Lorsque la graine commence à gonfler, le malheureux tombe malade ; et le jour où elle se fend, l’individu crève comme un chien, sans qu’aucun remède ait pu être opposé à sa maladie magique.5
Sympathique, non ? Allez, une info plus mignonne :
Il nous faudra attendre 2020 pour le vérifier :
Lors des années bissextiles, les fèves poussent avec la couture à l'envers
Notez que ça paraît assez logique : puisque Jésus a été crucifié lors d'une année bissextile, les fèves font ça en signe de deuil !6
Allez, un petit montage photo pour illustrer la chose :
A gauche : la couture vers le haut (normal), à droite, fève à l'envers typique des années bissextiles...

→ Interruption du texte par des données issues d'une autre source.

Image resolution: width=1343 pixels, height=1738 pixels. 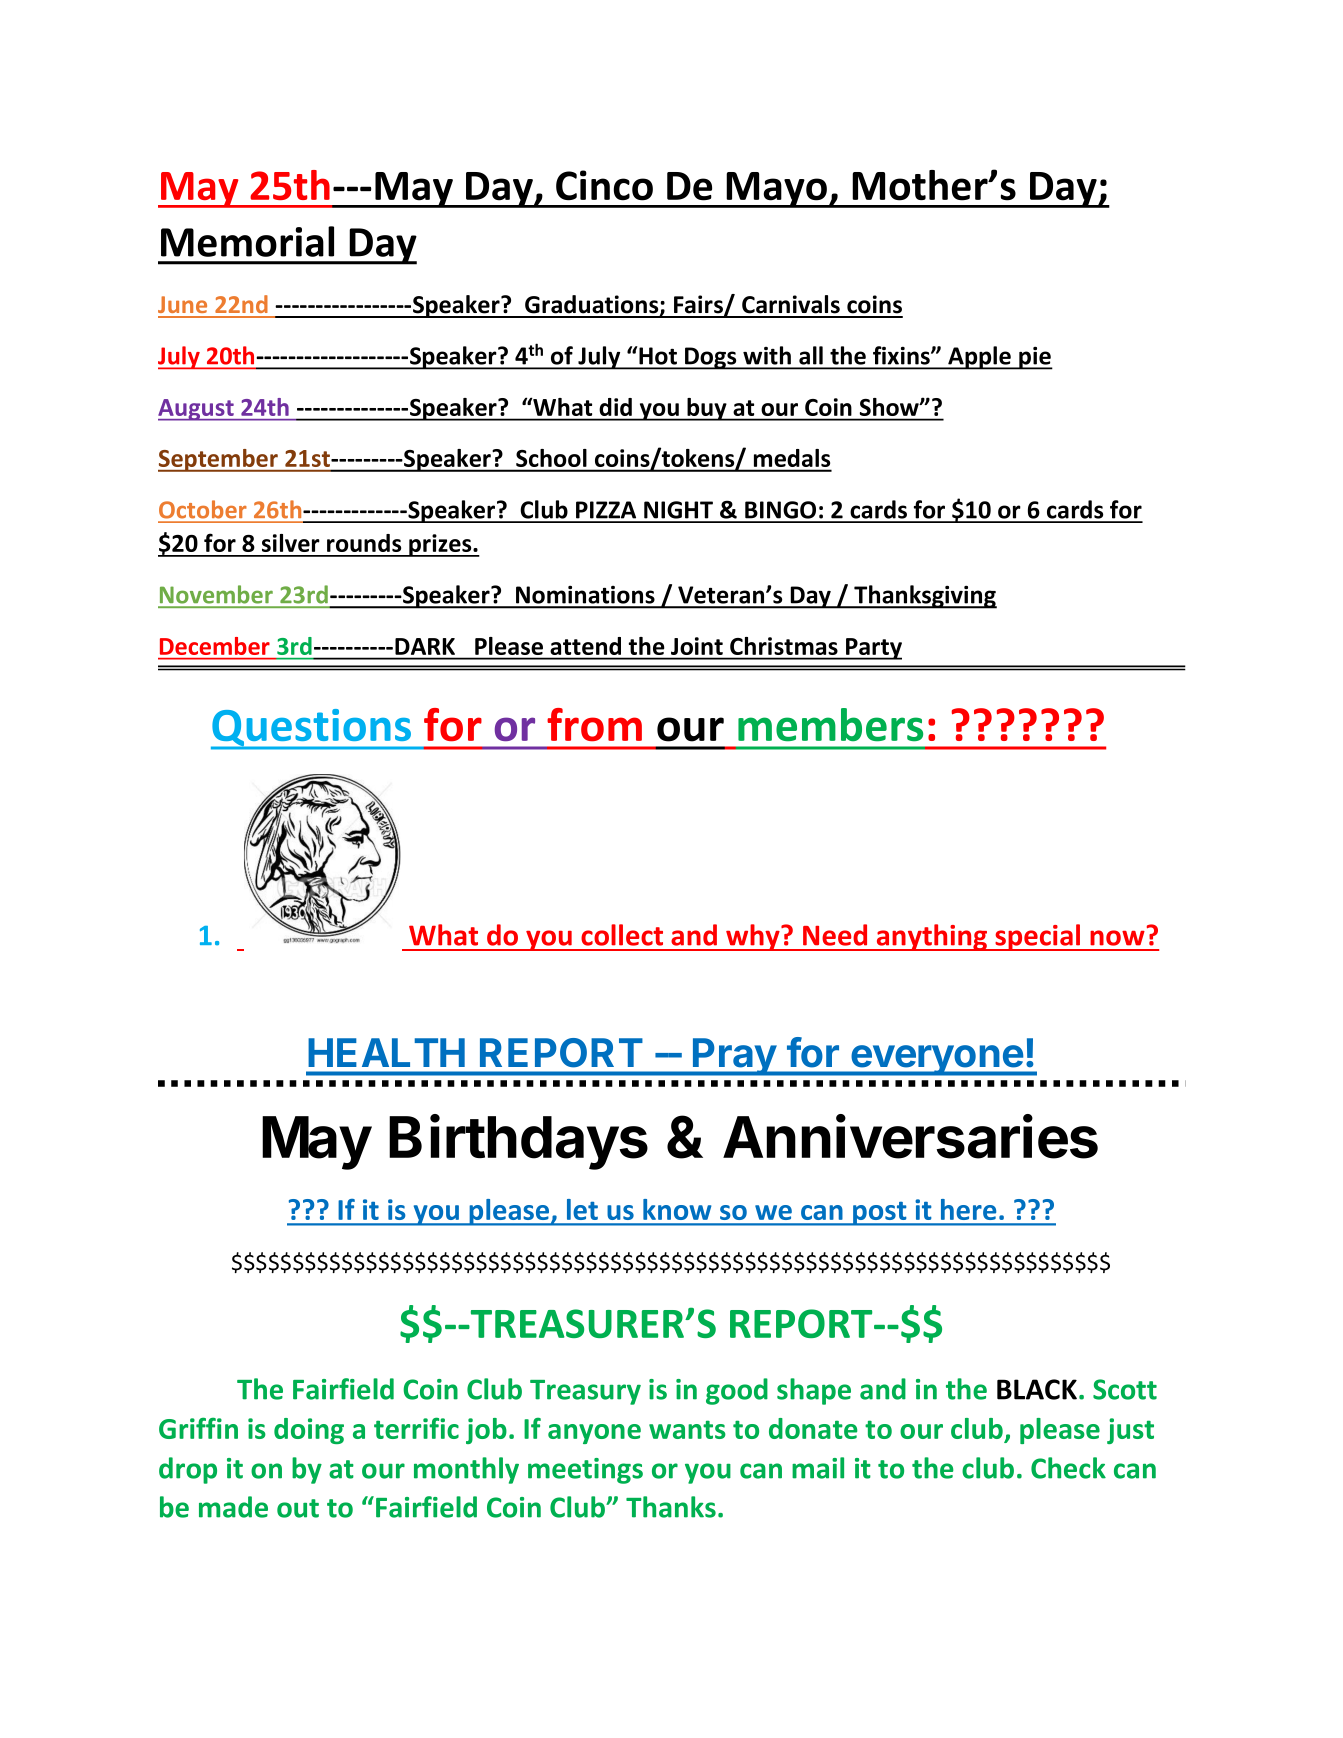 What do you see at coordinates (1038, 937) in the screenshot?
I see `special` at bounding box center [1038, 937].
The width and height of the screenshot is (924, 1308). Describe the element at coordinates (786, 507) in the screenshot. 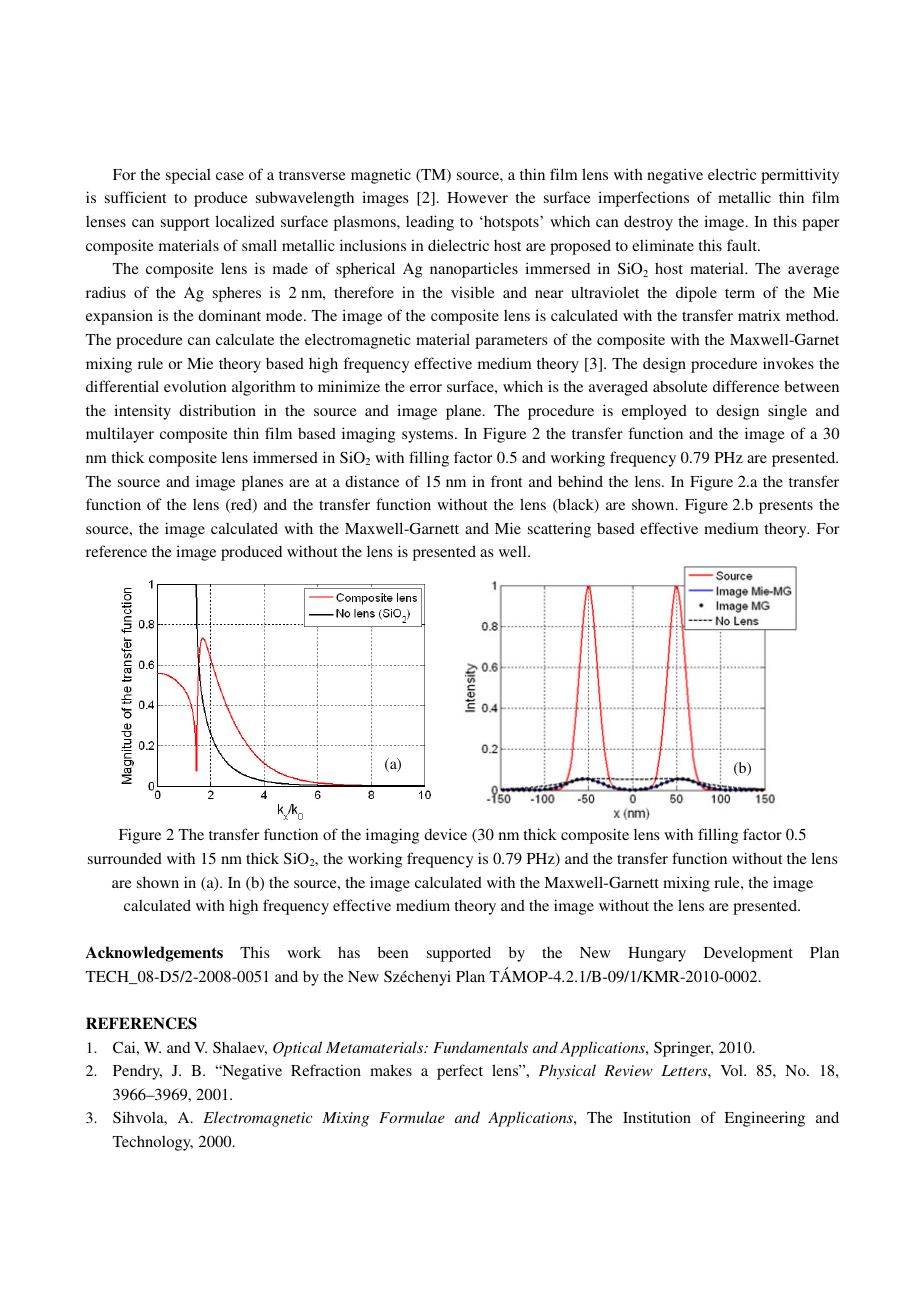

I see `presents` at that location.
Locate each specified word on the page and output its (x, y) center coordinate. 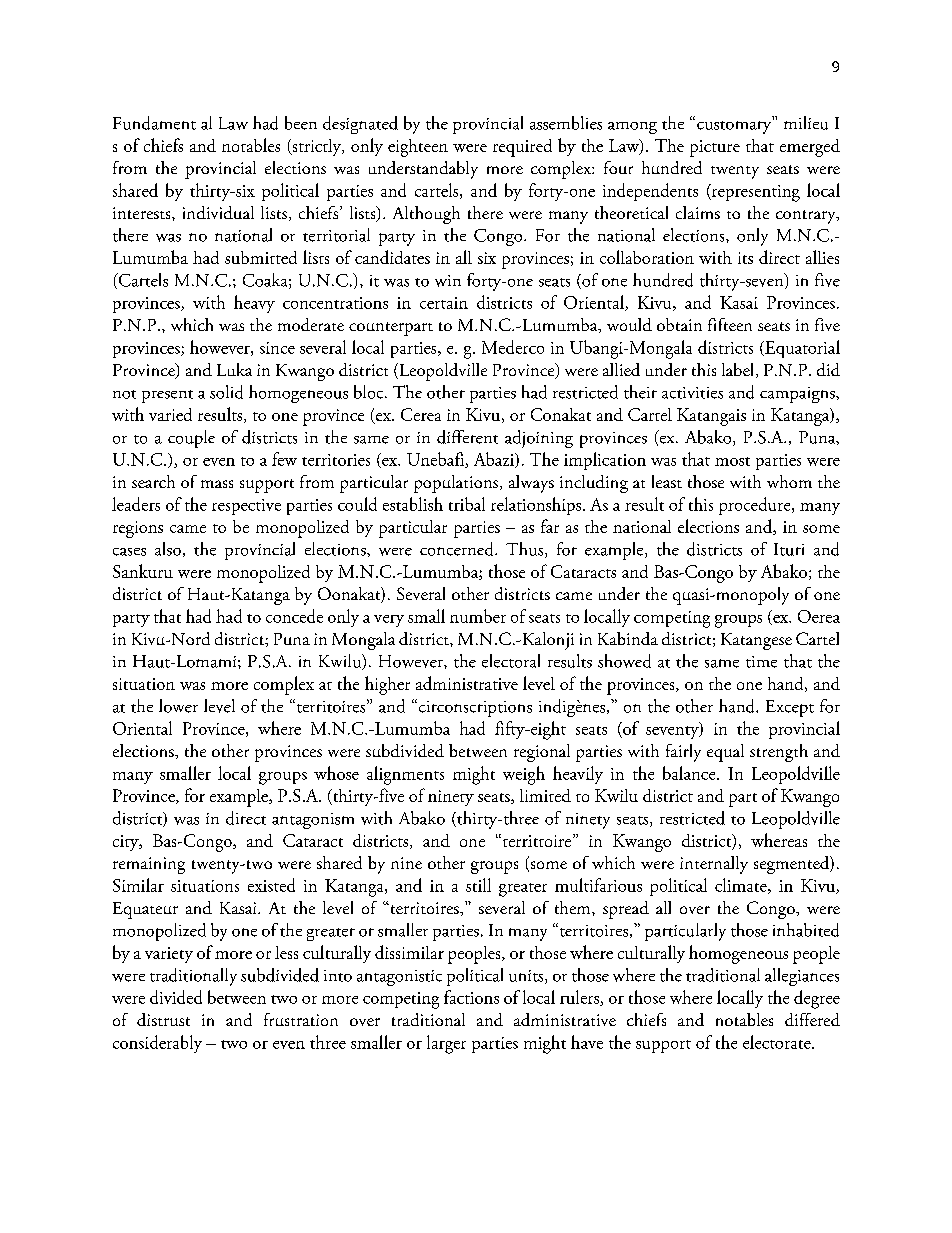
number (478, 616)
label (739, 370)
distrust (163, 1019)
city (127, 843)
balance (690, 773)
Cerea (421, 414)
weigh (524, 775)
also (168, 549)
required (522, 148)
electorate (778, 1042)
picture (715, 148)
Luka (234, 369)
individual (218, 212)
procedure (756, 506)
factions (471, 997)
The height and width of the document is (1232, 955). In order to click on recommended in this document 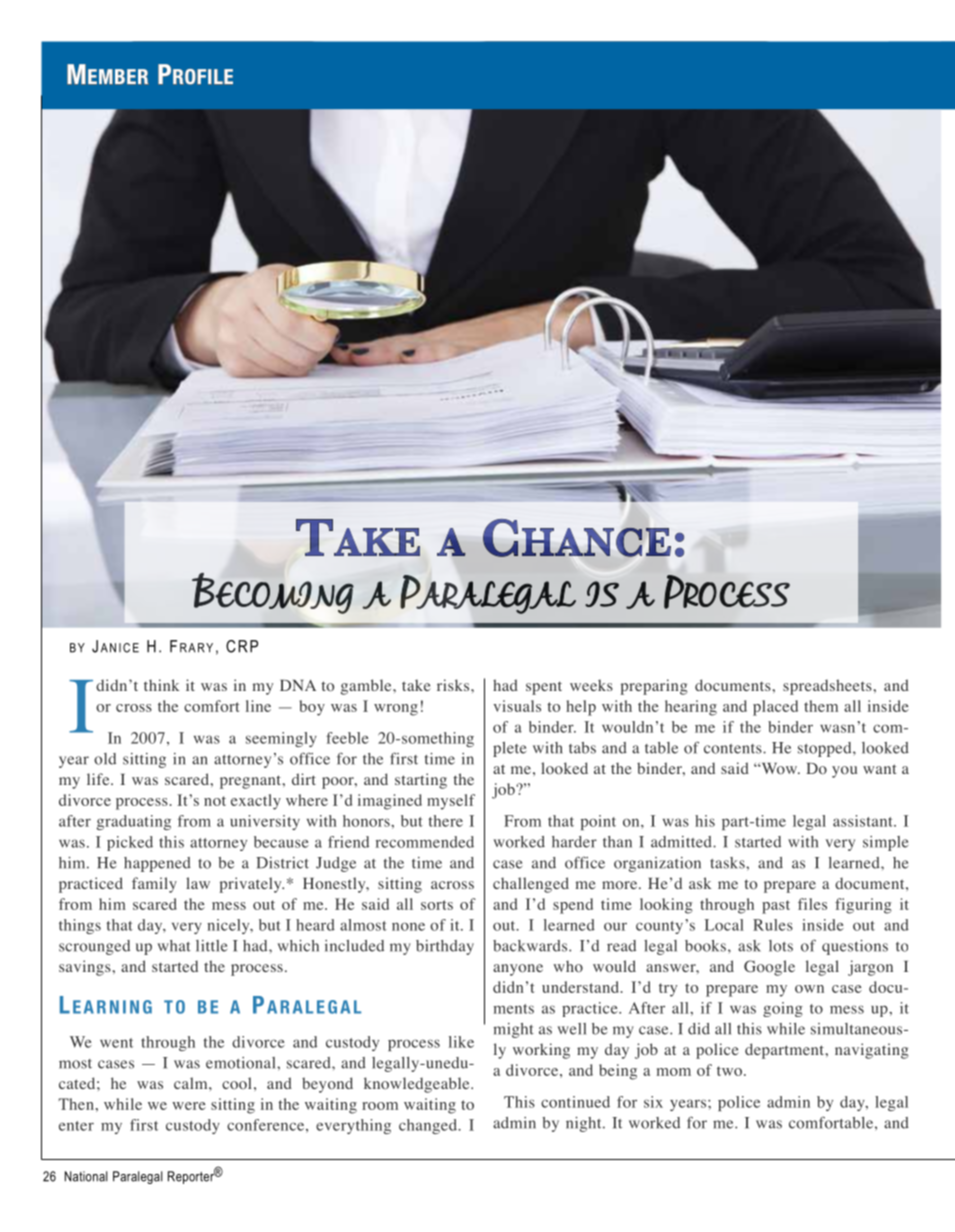, I will do `click(425, 842)`.
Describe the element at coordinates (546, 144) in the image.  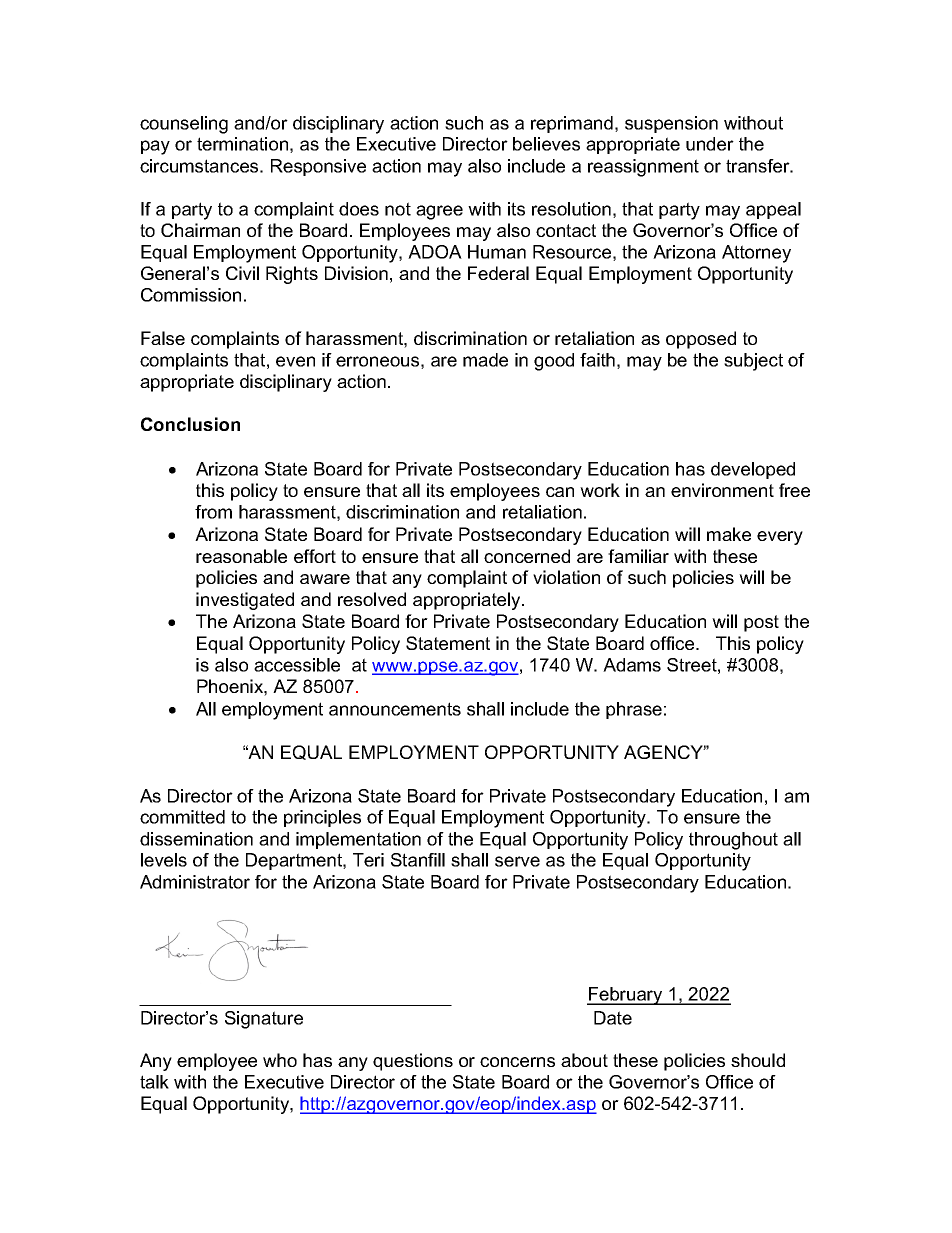
I see `believes` at that location.
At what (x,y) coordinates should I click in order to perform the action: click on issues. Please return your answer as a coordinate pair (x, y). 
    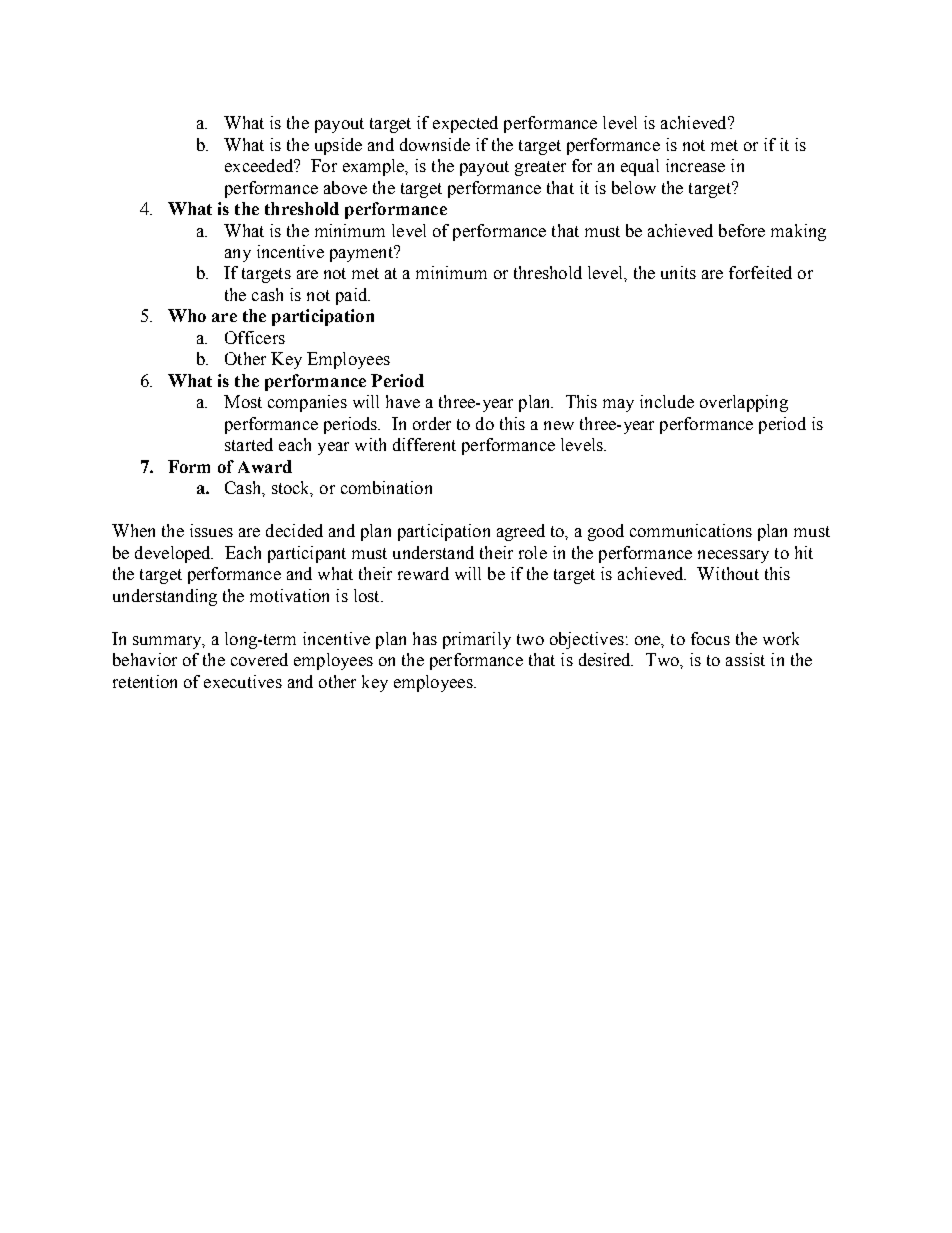
    Looking at the image, I should click on (211, 530).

En voici une, mais elle est plutôt longue : "trésor de fèves et fleur de pois" , publiée en 1844. C'est assez sympathique à lire, avec une touche d'humour et de jolies illustrations.
Elle est de Charles Nodier.
Pour ceux et celles qui demandent des recettes, voici en attendant mieux, une idée de plat avec des fèves. La difficulté consiste à se procurer du foie.
Bon appétit !
Hannibal le cannibal : Le silence des agneaux , J'ai été interrogé par un employé du recensement, j'ai degusté son foie avec des fèves au beurre et un excellent Chianti
https://www.youtube.com/watch?v=kJtwoZtpb3s&feature=youtu.be
Dans la version originale, les fèves ne sont pas au beurre mais comment doubler "fava bean" ? Eh bien par "fève au beurre", pardi !
Cette fois, j'arrête ! Et pourtant il en reste des choses à raconter. Le moins qu'on puisse dire, c'est que les fèves ne laissent pas indifférent. On retrouve dans toutes ces croyances les grands thèmes qui tourmentent l'Homme : la peur de l'avenir, la mort, le sexe....
Pour les gourmand(e)s, je signale qu'en faisant ces recherches, je suis tomée par hasard sur des recettes de cuisine toutes plus tentantes les unes que les autres. je les essayerai lorsque ce sera la saison et je partagerai mes expériences dans ce blog, bien-sûr !
Les sources
(1) Comment éviter les fantômes - Les Lémuria - Caesar non supra grammaticos(en ligne) Consulté le 27 février 2017
(2) Homéophonies magiques. Le rituel en l'honneur de "Tacita" dans Ovide, "Fastes", 2, 569 sq.MAURIZIO BETTINI, Revue de l'histoire des religions Vol. 223, No. 2, Autour de Rome (AVRIL - JUIN 2006), pp. 149-172.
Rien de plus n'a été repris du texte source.